The cylindrical magnetron consists of a coaxial inner cathode and an outer anode. The magnetic field (B) over right arrow is applied in the axial direction and is almost homogeneous in the whole magnetron volume. The electric field (E) over right arrow has radial direction and therefore the charged particles in the cylindrical magnetron discharge move under the influence of the (E) over right arrow x (B) over right arrow field. Due to its comparatively simple geometry, the cylindrical magnetron represents a suitable experimental tool that can be used to confirm theoretical results of modelling and theoretical studies of magnetrons in general.

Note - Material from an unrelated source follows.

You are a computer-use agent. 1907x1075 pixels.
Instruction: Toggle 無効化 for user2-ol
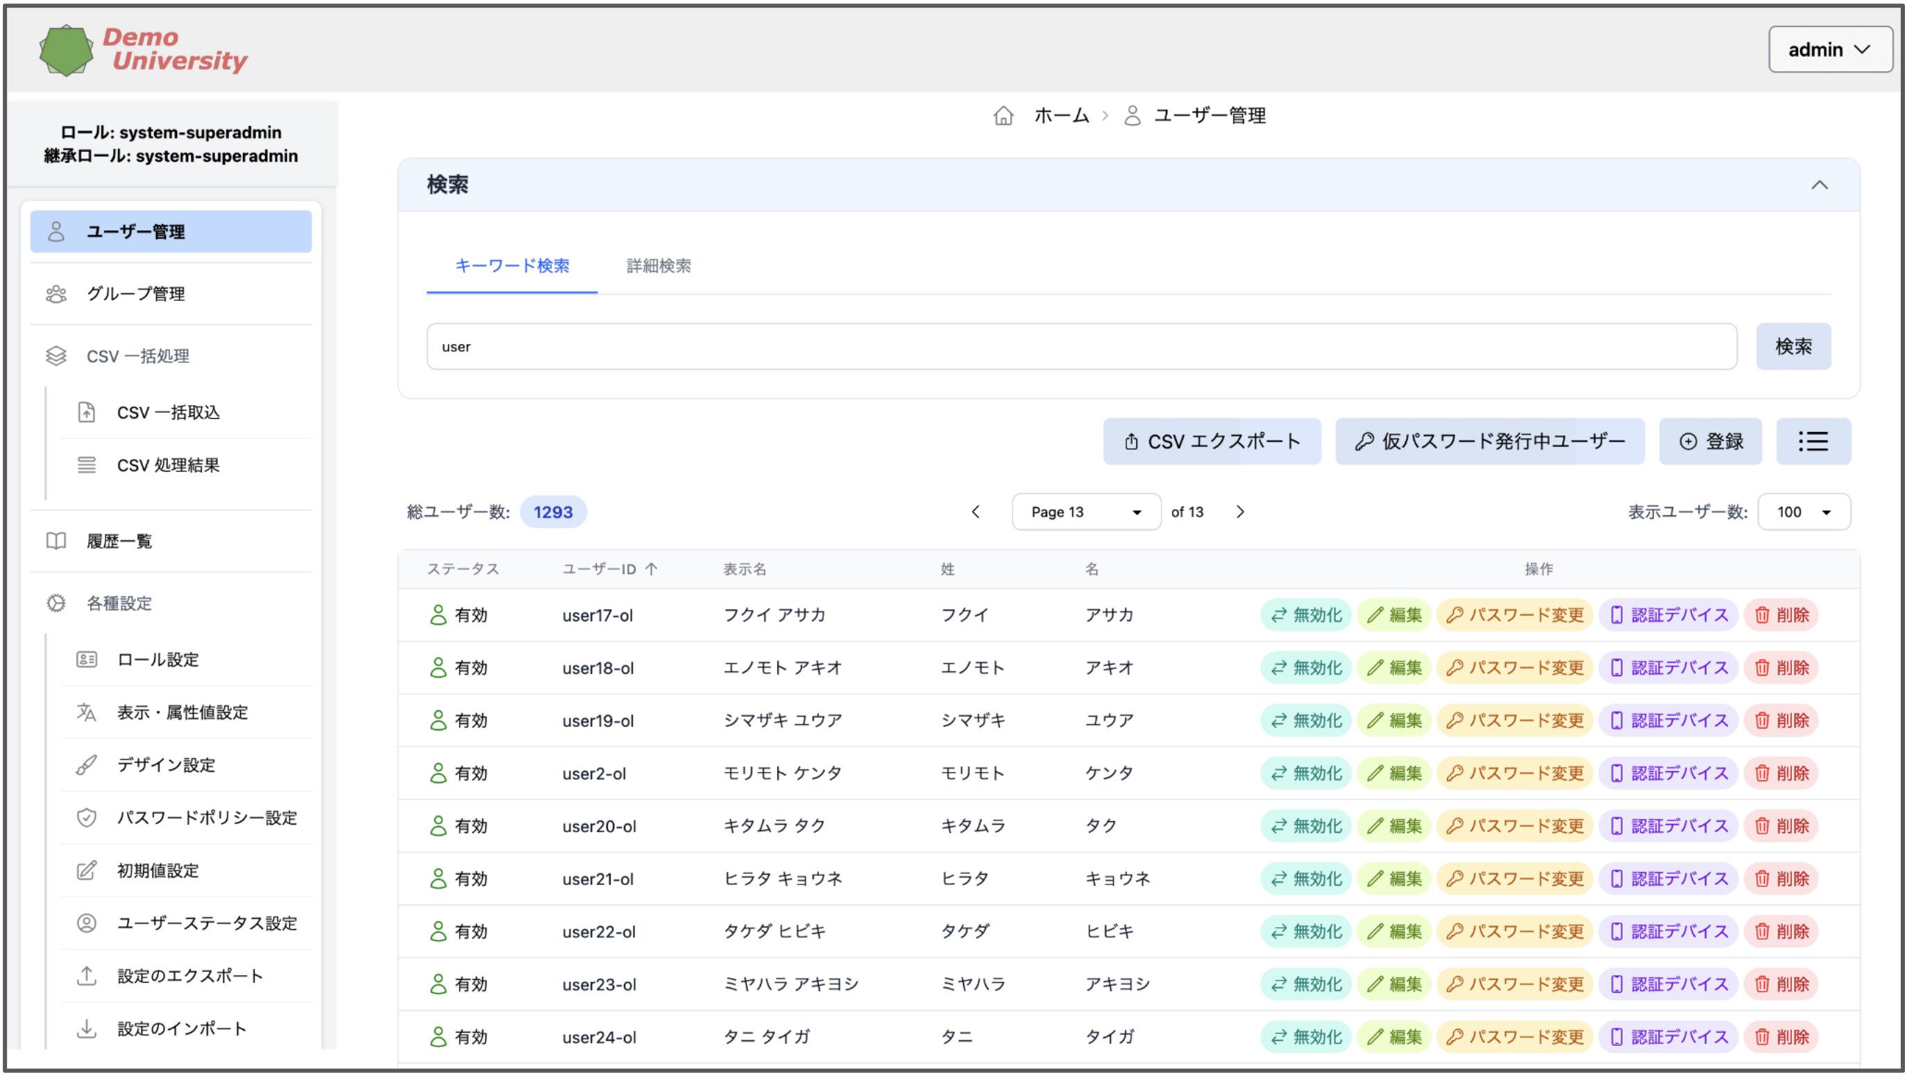[1306, 773]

We studied experimentally the radial behaviour of the electron velocity distribution function (EVDF) in a cylindrical magnetron discharge in argon. We checked experimentally the anisotropy of the EVDF due to the influence of the magnetic field. For the assessment of the anisotropy of the EVDF we used a planar probe, whose collecting surface was adjustable at different angles to the direction of the magnetic field in the plane perpendicular to the electric field, as well as being movable in the radial direction. We found that in the measurable range of electron energies (energies greater than approximately 2 eV) and at magnetic fields up to 40 mT the anisotropy of the EVDF is not detectable within the experimental error limits. Therefore, for the study of the radial behaviour of the EVDF we used the thin (42 mu m in diameter) tungsten cylindrical probe that was movable in the radial direction by a precise screw. For the theoretical determination of the EVDF in the cylindrical magnetron discharge we solved numerically the Boltzmann equation in a crossed (E) over right arrow x (B) over right arrow field, assuming the usual simplifications. The results of the calculation and the experiment in argon are compared and discussed.